C’était la première allusion faite aux événements qui avaient rassemblé tous les convives d’une manière si singulière ; et, sans l’adresse de Boniface et l’empire qu’il avait sur lui-même, elle aurait pu amener une discussion qui n’eût point été agréable.

— Saint-Gall et ses mérites ne sont ignorés d’aucun des religieux qui portent le froc de Saint-Benoît, répondit-il avec un calme admirable. Vous avez raison de dire que ce monastère a été pendant plusieurs siècles le seul protecteur du savoir en Europe ; car, sans les veilles et la fidélité de ses abbés et religieux, tout ce que nous possédons maintenant, et ce que nous prisons le plus, aurait été perdu pour la postérité et pour nous-mêmes.

— Je ne doute pas, révérend bénédictin, observa Emich en s’adressant poliment à Boniface, comme un homme bien élevé parle à table à un convive auquel il est étranger ; je ne doute pas que ce goût précieux pour le vin dont il était question tout à l’heure ne soit le fruit de ces connaissances que vous admirez.

— C’est une question que je ne déciderai pas trop précipitamment, répondit l’abbé en souriant.

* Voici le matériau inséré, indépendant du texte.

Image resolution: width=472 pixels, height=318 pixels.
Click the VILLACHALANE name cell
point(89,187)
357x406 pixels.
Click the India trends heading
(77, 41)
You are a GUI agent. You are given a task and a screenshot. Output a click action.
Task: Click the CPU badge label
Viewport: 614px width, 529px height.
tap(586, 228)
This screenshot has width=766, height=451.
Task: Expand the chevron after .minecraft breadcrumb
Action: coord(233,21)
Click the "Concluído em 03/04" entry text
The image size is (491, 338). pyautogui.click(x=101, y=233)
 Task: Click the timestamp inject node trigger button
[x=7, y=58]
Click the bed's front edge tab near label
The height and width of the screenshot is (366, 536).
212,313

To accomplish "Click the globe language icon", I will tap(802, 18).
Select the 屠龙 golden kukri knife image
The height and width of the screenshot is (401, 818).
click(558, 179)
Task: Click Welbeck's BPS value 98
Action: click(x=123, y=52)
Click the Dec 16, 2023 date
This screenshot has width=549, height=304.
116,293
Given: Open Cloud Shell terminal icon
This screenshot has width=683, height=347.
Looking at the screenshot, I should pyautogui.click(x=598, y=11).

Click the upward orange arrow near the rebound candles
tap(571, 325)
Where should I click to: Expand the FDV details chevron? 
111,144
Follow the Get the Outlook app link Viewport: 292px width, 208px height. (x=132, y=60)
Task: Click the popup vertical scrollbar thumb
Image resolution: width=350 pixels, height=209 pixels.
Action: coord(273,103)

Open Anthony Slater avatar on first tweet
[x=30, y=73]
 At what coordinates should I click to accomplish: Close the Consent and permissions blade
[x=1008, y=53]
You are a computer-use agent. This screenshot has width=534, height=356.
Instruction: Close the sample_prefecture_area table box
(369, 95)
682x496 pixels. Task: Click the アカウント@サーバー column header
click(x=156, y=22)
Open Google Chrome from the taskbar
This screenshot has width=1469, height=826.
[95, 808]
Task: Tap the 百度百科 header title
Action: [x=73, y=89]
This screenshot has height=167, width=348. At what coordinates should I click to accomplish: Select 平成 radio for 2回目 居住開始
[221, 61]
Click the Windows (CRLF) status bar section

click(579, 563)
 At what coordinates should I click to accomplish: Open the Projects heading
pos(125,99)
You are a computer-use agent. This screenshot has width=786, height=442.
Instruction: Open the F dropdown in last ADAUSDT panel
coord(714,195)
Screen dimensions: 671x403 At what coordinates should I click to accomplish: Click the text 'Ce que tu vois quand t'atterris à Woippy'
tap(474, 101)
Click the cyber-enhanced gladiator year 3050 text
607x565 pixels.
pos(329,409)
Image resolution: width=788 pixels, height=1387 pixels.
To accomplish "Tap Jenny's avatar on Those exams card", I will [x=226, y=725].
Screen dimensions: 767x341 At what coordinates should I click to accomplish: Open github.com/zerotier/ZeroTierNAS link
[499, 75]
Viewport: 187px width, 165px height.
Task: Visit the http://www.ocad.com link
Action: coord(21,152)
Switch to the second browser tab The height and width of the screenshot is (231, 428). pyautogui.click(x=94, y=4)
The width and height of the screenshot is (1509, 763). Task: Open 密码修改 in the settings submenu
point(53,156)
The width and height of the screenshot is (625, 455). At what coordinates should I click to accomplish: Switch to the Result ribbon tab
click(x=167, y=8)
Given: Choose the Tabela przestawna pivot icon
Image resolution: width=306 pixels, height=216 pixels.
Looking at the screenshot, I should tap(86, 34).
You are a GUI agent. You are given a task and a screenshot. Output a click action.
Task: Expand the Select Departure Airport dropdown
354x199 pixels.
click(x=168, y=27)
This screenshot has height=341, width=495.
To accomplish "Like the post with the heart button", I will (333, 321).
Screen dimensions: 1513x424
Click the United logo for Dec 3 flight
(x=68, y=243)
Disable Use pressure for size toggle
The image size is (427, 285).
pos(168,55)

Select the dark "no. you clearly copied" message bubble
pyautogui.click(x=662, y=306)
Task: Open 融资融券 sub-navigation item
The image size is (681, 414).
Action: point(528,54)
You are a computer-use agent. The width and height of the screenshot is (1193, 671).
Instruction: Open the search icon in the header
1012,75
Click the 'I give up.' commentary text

Cela pourrait être, car nous avons entendu parler de discorde entre l’abbé de Saint-Gall et d’autres membres de l’Église, relativement à l’usage et à la qualité de son vin.

— C’est l’exacte vérité, répondit l’abbé d’Einsiedlen. Il y eut même une guerre entre le prince évêque de Bâle et nos frères de Saint-Gall, qui amena de terribles disputes et de grandes pertes.

— Eh quoi ! le désir de participer à une bonne cave fut-il assez fort pour engager nos prélats du Rhin à venir si loin à la recherche de ce vin ?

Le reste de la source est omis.